Na verdade, tais leis são a reprodução dos 10 mandamentos, claramente explicitados por Hobbes, não deixando dúvida sobre a temática seja do poder, do homem, como amparados por uma ontologia religiosa, e sua completa associação com Deus. Mesmo nas partes “DO HOMEM” e “DO ESTADO”, ficam claras como tais instituições são constitutivas pela palavra de Deus, que ele abordaria de forma mais completa e aprofundada, na Parte “DO ESTADO CRISTÃO”. Tanto é assim, que na análise das categorias modais de necessidade e liberdade, o mesmo chega a afirmar que a liberdade dos homens é regulada e consentida pela necessidade de Deus.[vii]

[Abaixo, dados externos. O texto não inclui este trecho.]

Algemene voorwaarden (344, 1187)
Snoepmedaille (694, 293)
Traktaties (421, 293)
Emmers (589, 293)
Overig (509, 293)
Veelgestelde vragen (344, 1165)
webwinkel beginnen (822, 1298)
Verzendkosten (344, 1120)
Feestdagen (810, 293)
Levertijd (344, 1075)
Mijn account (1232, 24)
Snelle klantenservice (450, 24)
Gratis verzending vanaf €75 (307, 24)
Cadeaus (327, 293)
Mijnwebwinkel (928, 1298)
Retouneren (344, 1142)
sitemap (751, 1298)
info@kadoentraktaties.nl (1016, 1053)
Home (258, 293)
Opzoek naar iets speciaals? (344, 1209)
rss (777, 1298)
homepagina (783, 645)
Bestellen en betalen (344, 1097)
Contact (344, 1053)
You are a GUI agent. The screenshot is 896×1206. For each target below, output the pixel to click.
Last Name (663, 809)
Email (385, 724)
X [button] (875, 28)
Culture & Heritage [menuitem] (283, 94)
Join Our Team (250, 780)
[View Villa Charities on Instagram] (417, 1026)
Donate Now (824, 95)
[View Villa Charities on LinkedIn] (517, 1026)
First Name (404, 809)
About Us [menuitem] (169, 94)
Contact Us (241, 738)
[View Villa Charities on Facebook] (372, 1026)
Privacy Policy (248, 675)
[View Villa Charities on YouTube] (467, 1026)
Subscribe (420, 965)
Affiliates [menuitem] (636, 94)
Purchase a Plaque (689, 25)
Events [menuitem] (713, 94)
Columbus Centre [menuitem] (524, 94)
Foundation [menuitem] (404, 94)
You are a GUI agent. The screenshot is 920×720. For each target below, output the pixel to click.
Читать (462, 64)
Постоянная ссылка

Sua teoria da representação, com base nesta concepção religiosa, autorizada diretamente (quando da fundação do Reino de Israel) ou tacitamente, quando Deus consentiu, na visão de Hobbes, que os Reinos mesmo civis tenham a total obediência dos súditos, se baseia na relação que o pensador chama de autor e ator. Os súditos são os autores, que delegam à autoridade para outro, no caso, o ator. Por isso, todos os atos do soberano estão e contém o respaldo e a substância da autoridade dos súditos, dos autores deste processo e do pacto social cujo soberano somente aceitou para que todos possam gozar de seus prazeres e de estabilidade e conservação de sua vida.

Por isso, Hobbes defende que não existe obrigação para com o soberano (ator) que não seja consentido pelo autor (povo), mesmo que esta relação seja de um senhor para com um servo. Porém esta obrigação como ressaltada por diversas vezes, não inclui se auto-incriminar, nem ser punido por negar sua crença pessoal em favor da crença do soberano. A não ser que seja objetivamente contra a religião da política de Estado. Para ele, mesmo contra o soberano, o súdito não pode pegar em armas. No Leviatã, afirma a importância da educação das leis para os súditos, para estes não alegarem ignorância ou não entendimento das mesmas.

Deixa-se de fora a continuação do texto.